Forgive me if this isn't a programming oriented question.
Lets say we have two sentences
[1]=This is a test idea
[2]=This is an experimental idea
If I jumble up [1]
[1]= a This idea test is
Would this count as plagiarism? What sort of logic do I have to apply to detect plagiarism.
I'm not making a complexed plagiarism service, but a rather simple one what can catch obvious plagiarism.

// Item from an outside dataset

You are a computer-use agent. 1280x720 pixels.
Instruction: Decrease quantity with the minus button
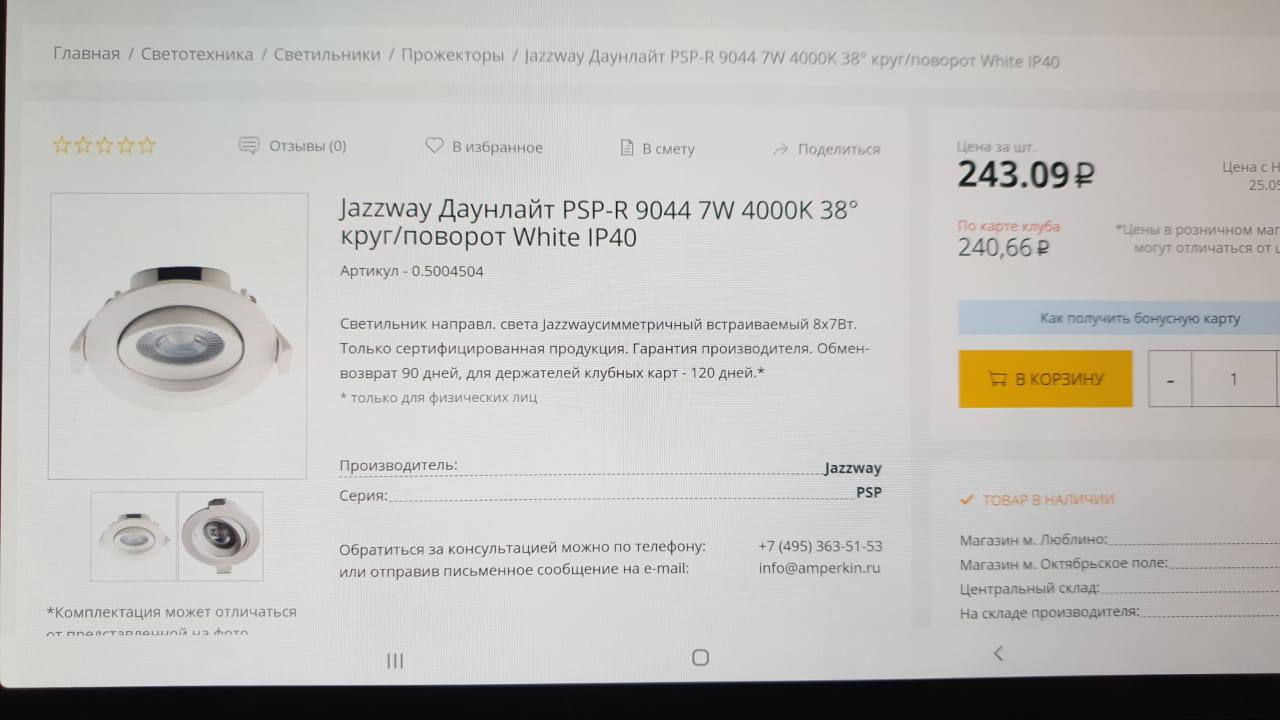1170,379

My logic is somewhat like this
<?php
$str1= "This is a test idea.";
$str2= "This is an experimental idea.";
echo "$str1<br>$str2<br>";
$str1Array = explode(" ",$str1);
$str2Array = explode(" ",$str2);
if(count($str1Array) > count($str2Array))
$max=count($str1Array);
else
$max=count($str2Array);
$word_seq = array();
$word_seq_history = array();
$c=0;
$plag_count=0;
for ($i = 0; $i < $max; $i++) {
$lev = levenshtein($str1Array[$i], $str2Array[$i]); // check for an exact match
if ($lev == 0) {
$c+=1;// (exact match)
//echo "<br>$c";
$word = $str1Array[$i];
array_push($word_seq,$word);
}
else
{
if($lev != 0){
if($c>=2)
$plag_count+= count($word_seq);
$current_seq = implode(" ", $word_seq);
array_push($word_seq_history,$current_seq);
echo $current_seq;
$c=0;
$word_seq= array();
}
}
}
echo "plag_count:";
echo $plag_count;
echo "max:";
echo $max;
echo "<br>" ;
echo ($plag_count/$max)*100;
?>
Output:
String 1: "This is a test idea."
String 2: "This is an experimental idea."
Words_Same:2 max:5
Plagiarism: 40%
Do I need to change it or is it fine the way it is?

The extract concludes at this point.